Encore aujourd’hui, je suis conscient de l’influence de son enseignement. Il donnait à la vie naissante de ses jeunes catéchumènes une inspiration durable et un but précis en leur faisant découvrir Christ dans toutes les Ecritures. Il avait une façon originale de présenter la Parole, unissant une grande richesse à une grande simplicité. Sa vie de prière était le secret de l’onction de son ministère.

En plus de cela, tout en étant docteur en théologie et une sommité dans l’Eglise nationale de notre pays, il comprenait les jeunes. Il nous aimait, et avec fidélité ; il nous disait la vérité quand il le fallait pour notre bien ; il nous donnait des conseils en vue de notre intérêt et non du sien ou de celui de son Eglise.
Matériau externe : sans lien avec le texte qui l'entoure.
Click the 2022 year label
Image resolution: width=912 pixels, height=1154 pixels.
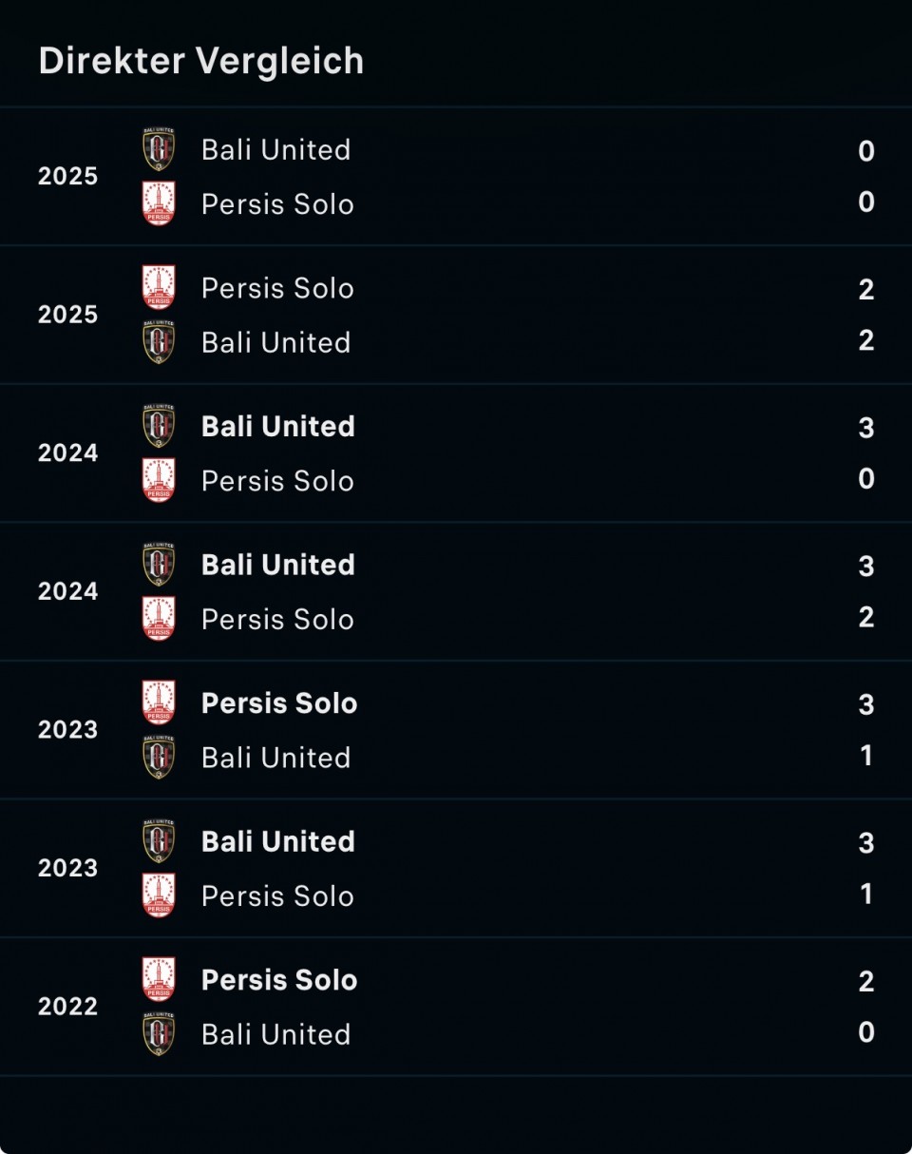point(67,1007)
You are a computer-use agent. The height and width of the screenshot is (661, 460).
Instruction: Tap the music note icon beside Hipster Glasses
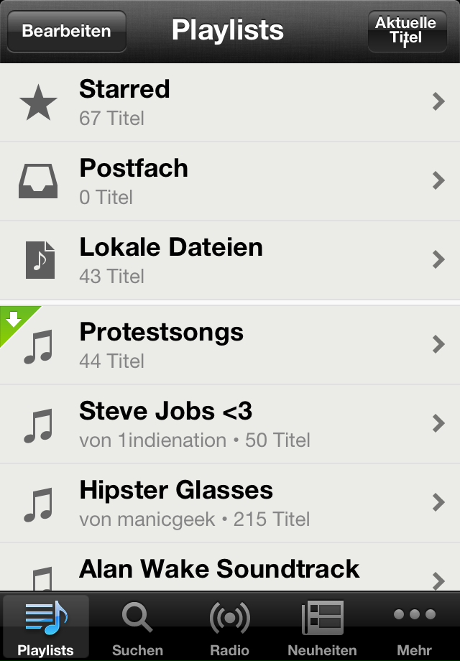38,504
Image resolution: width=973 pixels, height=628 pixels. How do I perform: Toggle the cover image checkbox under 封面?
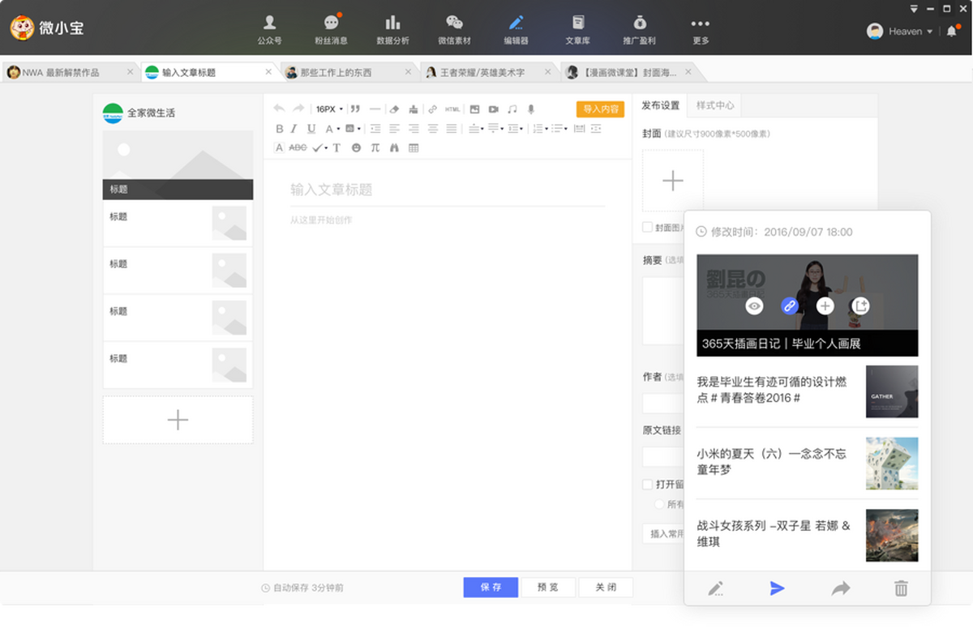click(x=647, y=228)
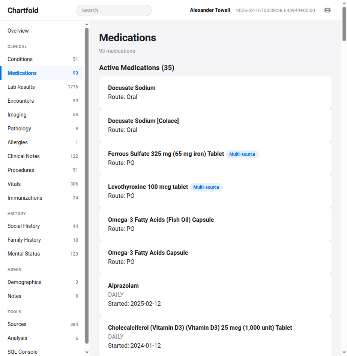The height and width of the screenshot is (356, 347).
Task: Click the print icon in the header
Action: tap(327, 10)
J’ai placé sa photographie sur la cheminée de mon bureau et, quand je la regarde, je me souviens tou- jours de l’incident suivant : Lors de notre dernière réunion de catéchumènes avant notre réception comme membres de l’Eglise, il nous réunit dans son bureau et il nous dit : « En entrant dans l’Eglise, vous prenez vos responsabilités, et vous n’avez pas le droit de vous appeler chrétiens si vous n’avez pas amené une âme à Christ. » Dans une Eglise officielle et formaliste, ce langage était fort. Je sais combien il m’a frappé, et je ne l’ai jamais oublié. Le lendemain, en prenant la Cène pour la première fois, assis à côté de ma chère mère qui priait pour moi, j’ai demandé à Dieu de faire de moi un gagneur d’âmes jusqu’à la fin.

Mais cet élan devait être mis à l’épreuve. Si nous avions comme pasteur un homme de Dieu puissant dans les Ecritures et dans la foi, il n’en était pas de même de l’Eglise entière, de ses membres et de son organisation.
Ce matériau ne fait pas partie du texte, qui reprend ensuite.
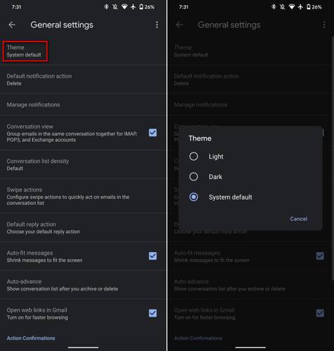This screenshot has height=351, width=334.
Task: Tap the airplane mode icon on left status bar
Action: click(133, 7)
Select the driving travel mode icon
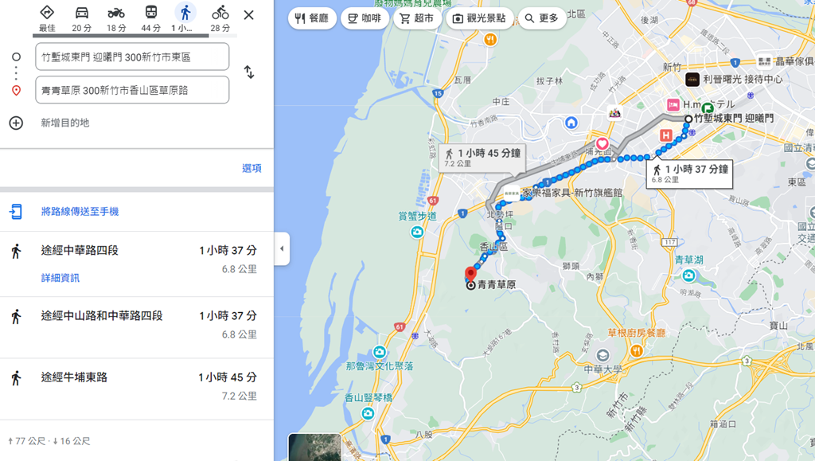This screenshot has height=461, width=815. click(x=82, y=13)
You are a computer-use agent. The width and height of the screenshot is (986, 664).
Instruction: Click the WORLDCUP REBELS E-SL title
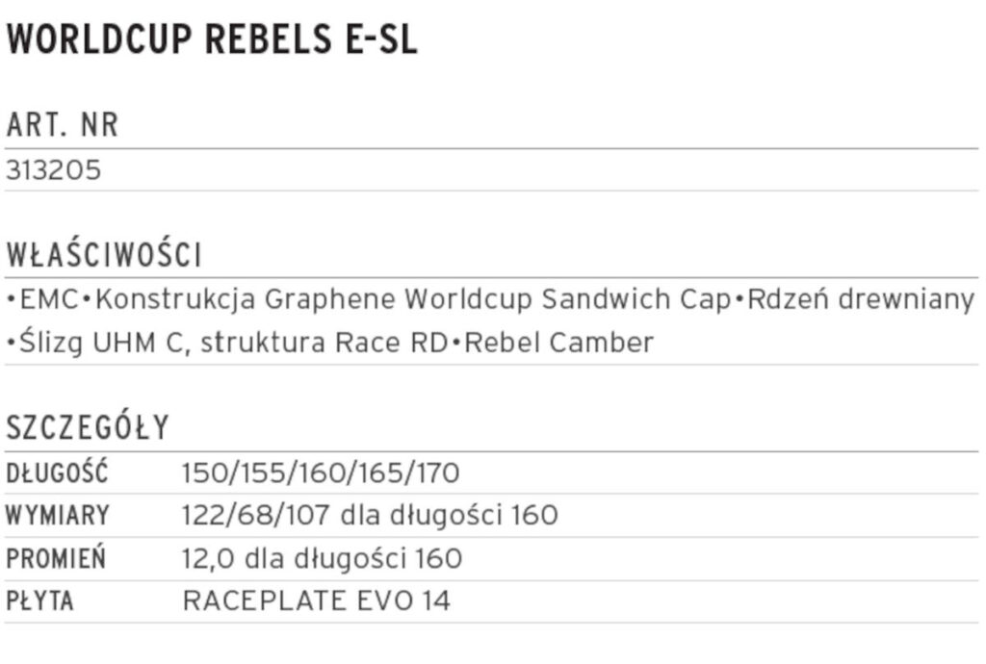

Nous étions quatre amis qui avions passé notre catéchuménat avec bénédiction et joie. Nous nous étions consacrés à Dieu de tout notre cœur pour Son service dans l’Eglise aussi bien que dans les bas-fonds. Quant à moi, j’estimais que l’Eglise devait aller dans les bas-fonds, afin d’amener les bas-fonds dans l’Eglise. Mais il y a forcément choc quand un zèle ardent de jeune converti fait irruption où la piété n’est qu’une forme, où l’Eglise vit de son glorieux passé, où la capacité et les possibilités de service pour Dieu dans le monde sont neutralisées, étouffées même par un système trop vaste et trop raide, par des membres fidèles, mais qui ne sont pas eux-mêmes sauvés, qui n’ont pas expérimenté le salut par grâce et le don du Saint-Esprit. Et il y eut choc ! Là encore, notre pasteur prouva sa sagesse et sa patience à l’égard de ces jeunes gens bouillants pour Dieu dans un cadre glacé par le formalisme.
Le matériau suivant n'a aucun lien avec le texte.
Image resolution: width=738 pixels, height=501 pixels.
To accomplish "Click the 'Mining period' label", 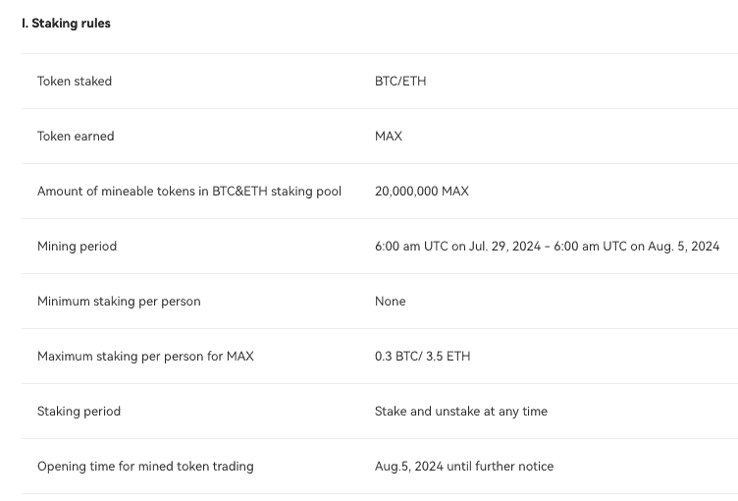I will point(77,247).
Il ne nous a pas découragés, même quand notre zèle outrepassait la sagesse et quand, au Nom de l’Eternel, nous aurions eu la tendance de « briser les autels de Baal ». Mais la majorité et le système devaient l’emporter, et voici comment : Notre société de jeunesse tomba entre les mains de ceux qui voulaient unir Christ et Bélial, l’Eglise et le monde, pactiser, ménager les gens et les choses au détriment de la vérité et de l’Esprit de Dieu. Des soirées théâtrales, des clubs de football furent organisés, et nous les condamnions avec la dernière énergie ! La crise se produisit un dimanche.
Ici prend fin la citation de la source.